Optimizing Magma's Performance
Last updated at 8:40 pm UTC on 2 January 2012
Eliminate all wasteful processing
The key to good performance with Magma is to not do wasteful processing. Smalltalk favors dynamic agility over speed, which provides both the ability and need to avoid unnecessary processing.
When an application is running Magma code it is not running its own code. Magma code is run when objects which are not in memory (e.g., a Proxy) are accessed by the application. The MagmaSession does not strongly reference the persistent domain. It is left up to the application to decide which objects should be retained in memory and which should be allowed "fall out" back to being a Proxy. The worst-performing thing an application can do is frequently access the same objects but not cache them. This has a two-pronged negative-impact on performance: First, the application is spending time running Magma code to constantly rematerialize the same objects – very wasteful. Furthermore, by not keeping a strong reference, the garbage-collector is working overtime. It's a double-negative, important not to let it happen.
Designing an optimized cache is a balancing act. It is very important for the application to strongly reference the objects that will be frequently accessed, but also important to not cache too many objects. All of the special large-collections offer paged access to their elements, and so these large-collection objects themselves are useful to have available in the cache – they provide access to a lot of other objects with a brief, random access.
Large domain models that don't involve one of Magma's special collections will very likely need to manually stubOut: branches of the model that are no longer needed. Where and how-often this is done needs to be well-considered: If the objects are going to be needed again soon.
As an example, when a user logs into a web-application, he will be working with his portion of the domain model, so the objects he initiall-accesses (from Magma) should be cached until they are no longer needed. The application would wait to stubOut: the users cached objects until shortly after the user has logged out.
Do not frequently access an uncached root
Some applications have a high-frequency dependent processing that starts with a "top-down" access of the domain. This can be a viable design with Magma, but it is important to know that the root of a MagmaSession is not cached except when the session is in a transaction. Accessing the uncached #root of a session frequently, while outside a transaction, is wasteful and, therefore, will hurt performance.
Use WbArray's, WbOrderedCollections, WbSet's and WbDictionary's
For the new Closures, the Array class cannot be made uncompact, which means they cannot use #primitiveChangeClassTo:, which means it cannot be added to the WriteBarrier, which means they end up in Magma's readSet, which means commits will be slower.

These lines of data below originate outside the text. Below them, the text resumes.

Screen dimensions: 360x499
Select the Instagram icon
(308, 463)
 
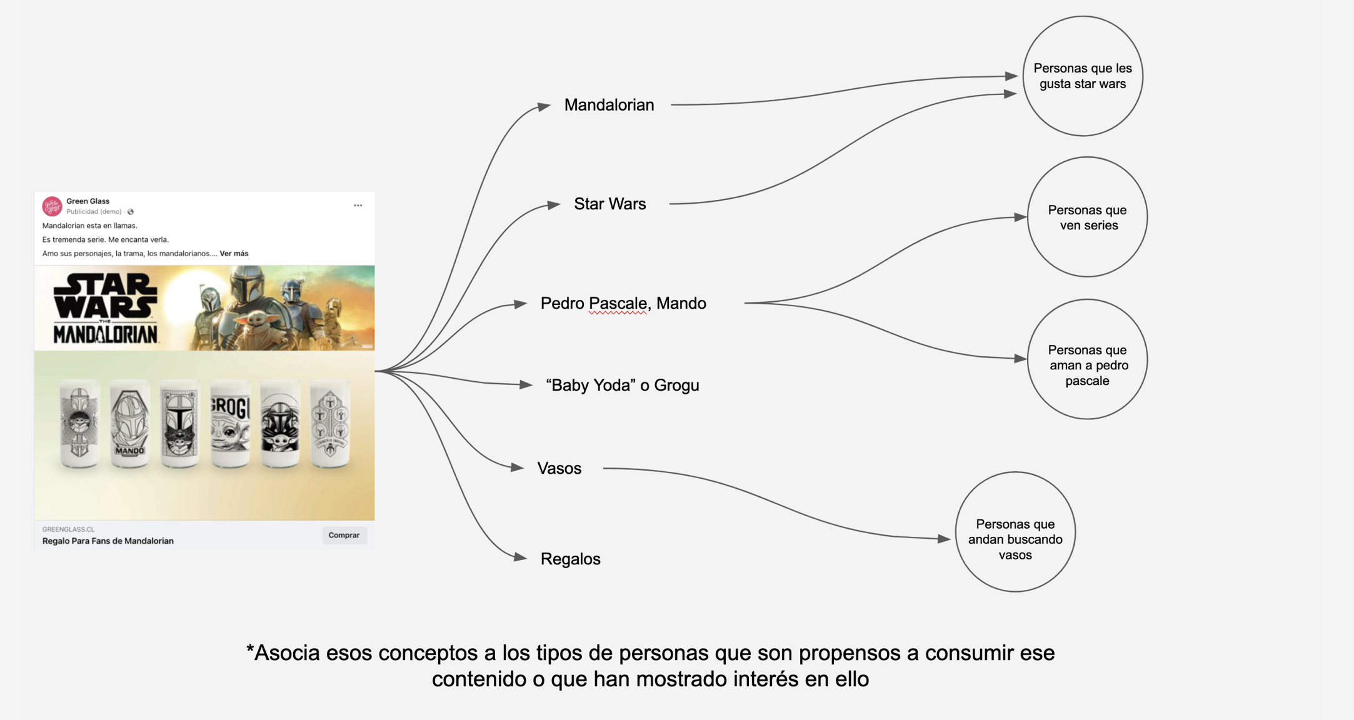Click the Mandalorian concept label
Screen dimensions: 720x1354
coord(609,105)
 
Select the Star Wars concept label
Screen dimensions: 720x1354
coord(609,204)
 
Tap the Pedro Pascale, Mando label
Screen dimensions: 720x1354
coord(623,303)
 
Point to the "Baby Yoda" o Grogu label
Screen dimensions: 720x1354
coord(622,385)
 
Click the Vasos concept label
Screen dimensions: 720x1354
coord(559,468)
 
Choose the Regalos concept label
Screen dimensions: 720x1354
coord(570,559)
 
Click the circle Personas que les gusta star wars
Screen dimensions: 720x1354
coord(1083,76)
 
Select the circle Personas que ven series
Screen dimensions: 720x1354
coord(1087,217)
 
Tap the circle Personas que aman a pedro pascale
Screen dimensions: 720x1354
coord(1087,359)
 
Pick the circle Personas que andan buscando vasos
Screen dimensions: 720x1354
coord(1015,532)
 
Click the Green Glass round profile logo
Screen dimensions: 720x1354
coord(52,206)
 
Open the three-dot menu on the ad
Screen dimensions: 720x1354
coord(358,206)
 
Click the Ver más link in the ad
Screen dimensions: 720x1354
coord(234,254)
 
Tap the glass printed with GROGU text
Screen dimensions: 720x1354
coord(230,424)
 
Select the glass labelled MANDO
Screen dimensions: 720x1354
coord(130,424)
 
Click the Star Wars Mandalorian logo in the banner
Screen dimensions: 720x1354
coord(105,309)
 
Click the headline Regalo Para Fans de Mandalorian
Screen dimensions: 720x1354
coord(108,541)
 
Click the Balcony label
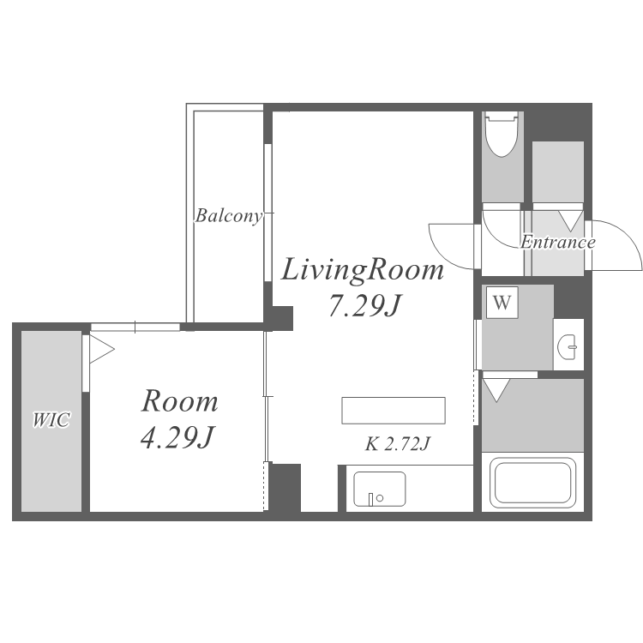227,215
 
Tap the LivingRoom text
364,270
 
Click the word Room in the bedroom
179,401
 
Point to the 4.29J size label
177,438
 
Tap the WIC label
51,420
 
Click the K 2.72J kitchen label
397,444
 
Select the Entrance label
557,242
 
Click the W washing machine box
502,303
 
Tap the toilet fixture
502,135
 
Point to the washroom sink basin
568,347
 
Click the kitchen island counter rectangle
394,411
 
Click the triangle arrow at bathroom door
496,390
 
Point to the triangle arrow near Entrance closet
570,219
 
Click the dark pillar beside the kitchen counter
285,487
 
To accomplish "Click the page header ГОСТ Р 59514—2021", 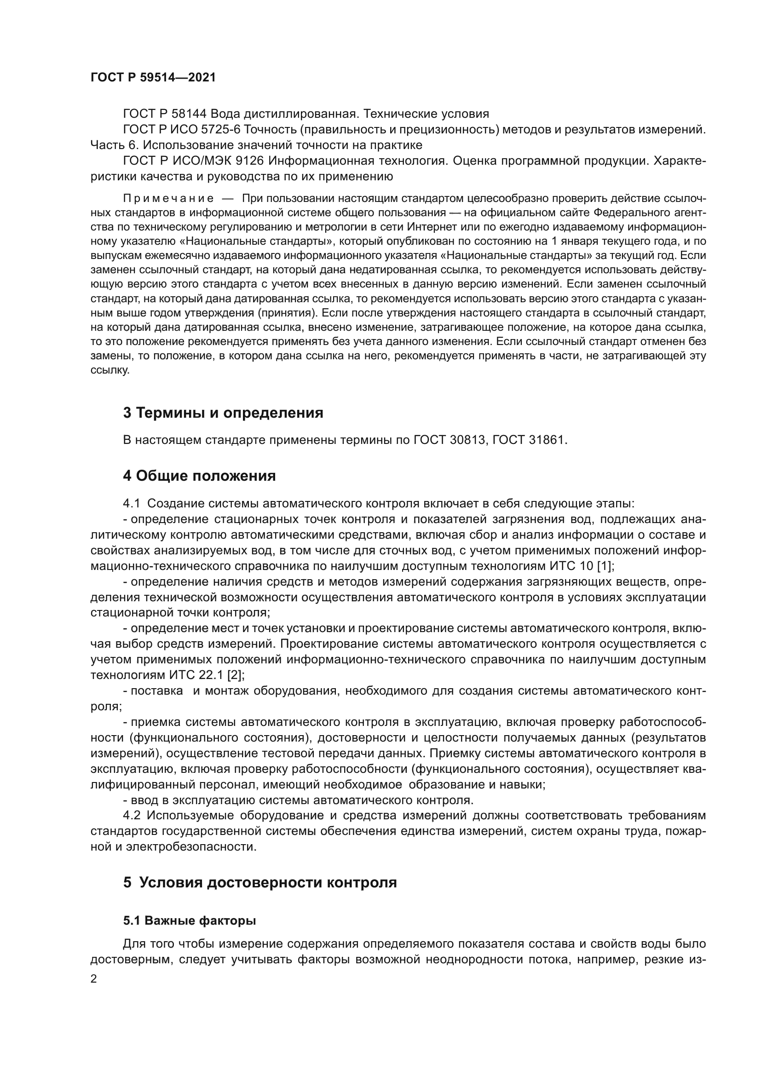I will (x=153, y=78).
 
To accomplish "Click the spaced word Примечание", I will (x=168, y=198).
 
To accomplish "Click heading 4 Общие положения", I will (x=199, y=476).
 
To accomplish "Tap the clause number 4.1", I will (x=131, y=504).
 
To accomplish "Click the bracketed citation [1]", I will (x=604, y=566).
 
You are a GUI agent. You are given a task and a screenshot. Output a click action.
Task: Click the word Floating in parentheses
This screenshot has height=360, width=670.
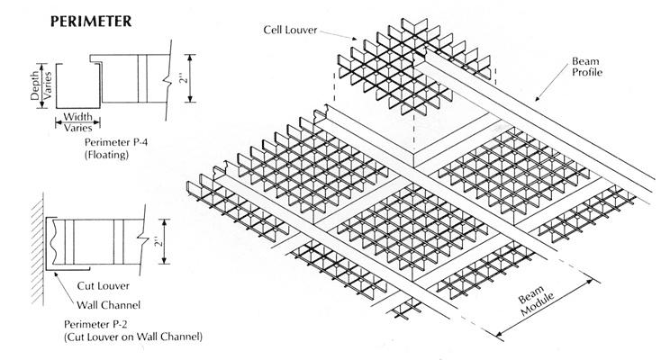point(109,155)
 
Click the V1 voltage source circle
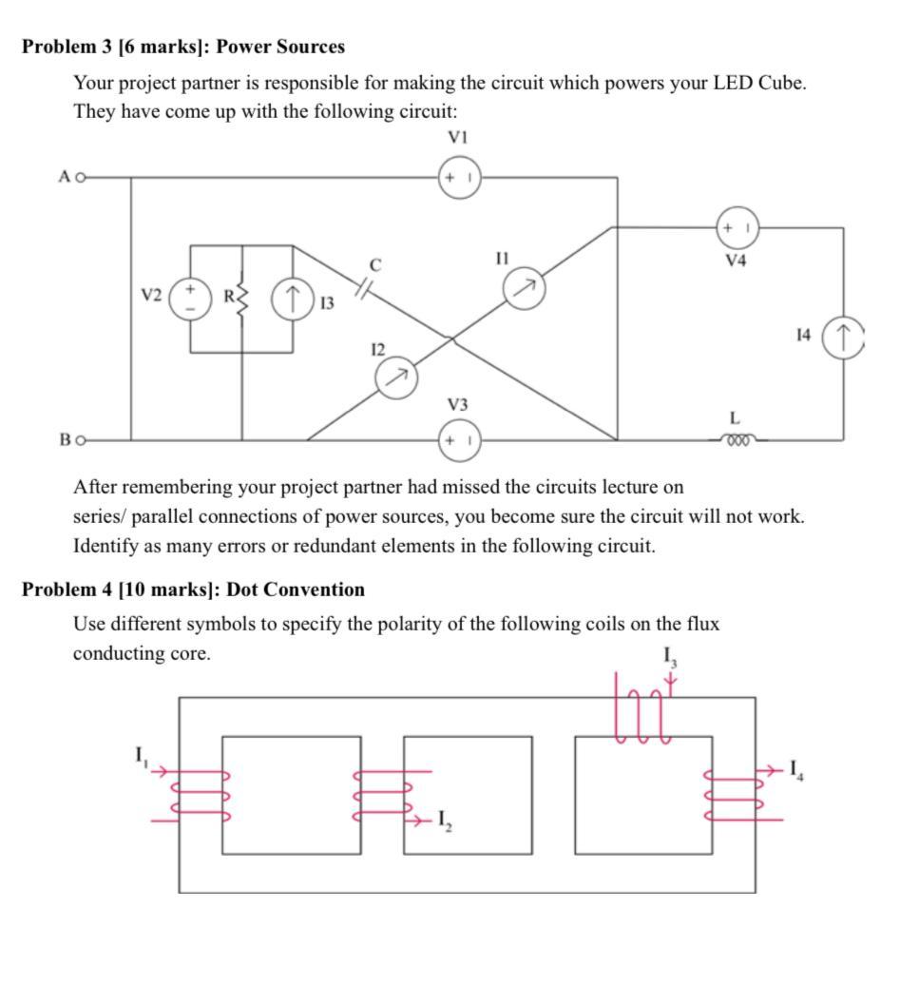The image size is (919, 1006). coord(460,178)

WbArray is just a subclass of Array which _can_ be compacted. WbOrderedCollection is just an OrderedCollection that uses an internal WbArray instead of an internal Array. Likewise for Dictionary and Set.
Therefore, using these WriteBarrier-capable versions will improve performance.
Statistics and Profiling
Profiling is the single-most revealing aspect of what ails a poorly-performing Magma application.

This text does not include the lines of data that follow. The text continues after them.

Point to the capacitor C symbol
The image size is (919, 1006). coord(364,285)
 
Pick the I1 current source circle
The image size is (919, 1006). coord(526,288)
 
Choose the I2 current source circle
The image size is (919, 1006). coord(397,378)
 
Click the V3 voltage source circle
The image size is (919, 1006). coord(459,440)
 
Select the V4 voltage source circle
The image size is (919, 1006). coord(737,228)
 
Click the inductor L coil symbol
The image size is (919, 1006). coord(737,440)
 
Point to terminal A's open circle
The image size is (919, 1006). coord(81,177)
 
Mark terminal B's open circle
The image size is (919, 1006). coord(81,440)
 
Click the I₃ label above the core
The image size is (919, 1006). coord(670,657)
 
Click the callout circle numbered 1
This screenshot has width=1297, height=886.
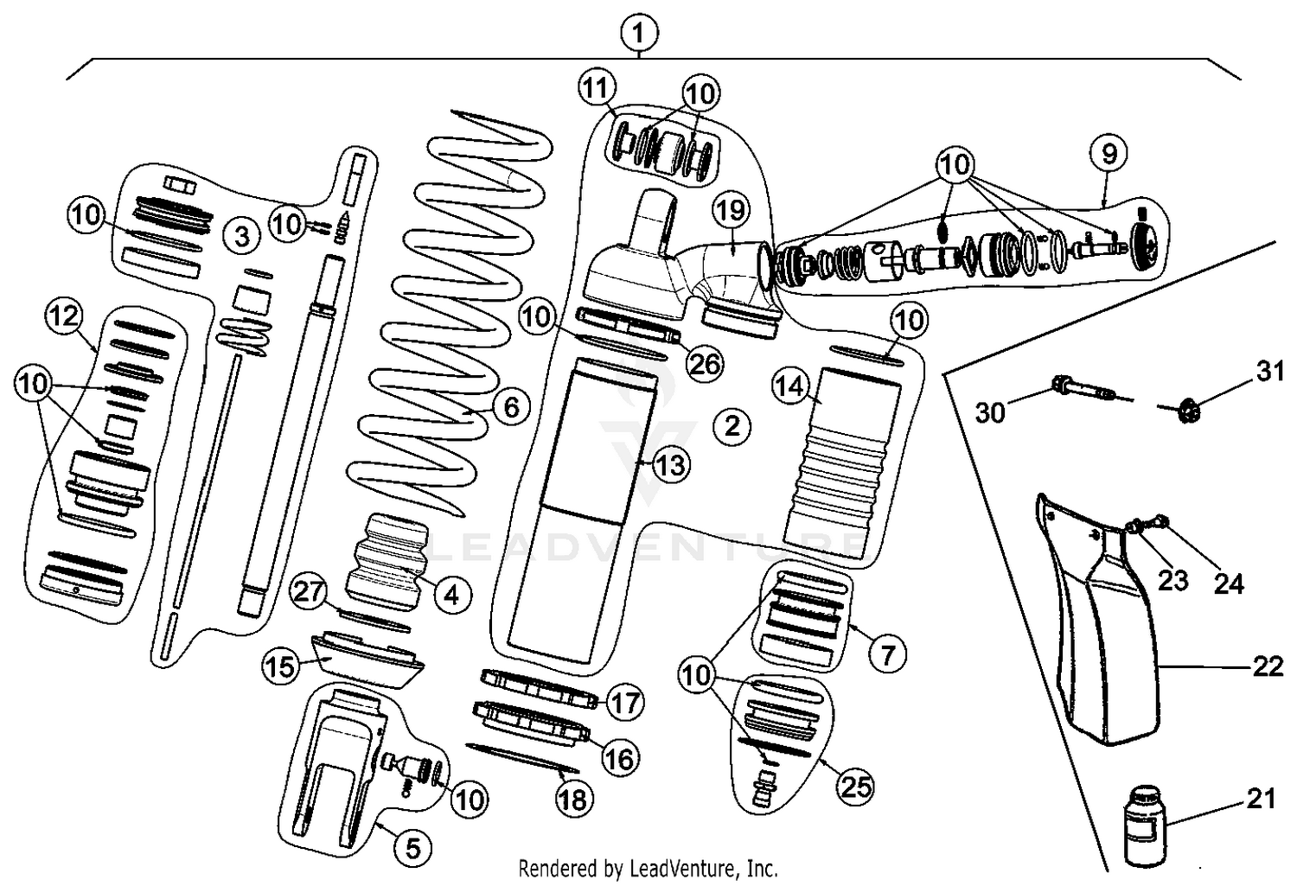coord(638,35)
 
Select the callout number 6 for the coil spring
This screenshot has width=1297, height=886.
coord(510,405)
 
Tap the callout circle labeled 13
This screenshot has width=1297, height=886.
coord(669,466)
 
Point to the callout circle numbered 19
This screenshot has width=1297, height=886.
coord(732,210)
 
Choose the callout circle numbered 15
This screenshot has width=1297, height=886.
coord(280,666)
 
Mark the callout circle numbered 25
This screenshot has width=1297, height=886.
coord(854,786)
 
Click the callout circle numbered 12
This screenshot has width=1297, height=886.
coord(63,316)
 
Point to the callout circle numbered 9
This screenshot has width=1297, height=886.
coord(1109,154)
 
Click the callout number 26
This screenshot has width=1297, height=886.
coord(704,364)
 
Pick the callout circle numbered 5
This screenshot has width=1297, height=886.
coord(413,849)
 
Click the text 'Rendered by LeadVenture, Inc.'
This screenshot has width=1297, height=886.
coord(648,867)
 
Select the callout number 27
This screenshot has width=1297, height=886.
coord(309,592)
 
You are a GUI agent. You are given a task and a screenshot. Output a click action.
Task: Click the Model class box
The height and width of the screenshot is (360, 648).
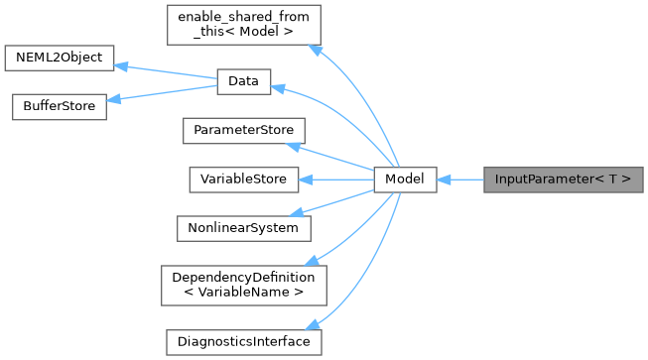click(x=405, y=180)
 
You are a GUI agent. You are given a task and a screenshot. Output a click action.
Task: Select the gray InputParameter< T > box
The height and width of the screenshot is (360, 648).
click(x=563, y=180)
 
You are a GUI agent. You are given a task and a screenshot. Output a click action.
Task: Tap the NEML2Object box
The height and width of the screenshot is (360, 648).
click(x=60, y=57)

Additionally, Magma itself can report detailed timing information about where it is spending its time. A separate timing statistic is captured for every kind of request and virtually everything it does, both client and server. You may print a report of the performance statistics of the recent past with by sending #statistics or #serverStatistics to your MagmaSession.
Read strategies can be used to optimize how many objects are accessed within a single call to the server.
Use medium-sized requests
Commits should be put in your program as close to the mutations to the persistent model as possible. The Magma server handles requests serially, so large commits that take several seconds could cause requests to queue in the server (resulting in a pause for those clients).
At the same time, you don't want commits to be so microscopic that you end up smothering the network with requests. For example, if building an OrderedCollection of 100 medium-sized objects, you should do those in one commit instead of 100 commits. However, if the objects are very large and completely non-persistent, you may want to do 100 commits.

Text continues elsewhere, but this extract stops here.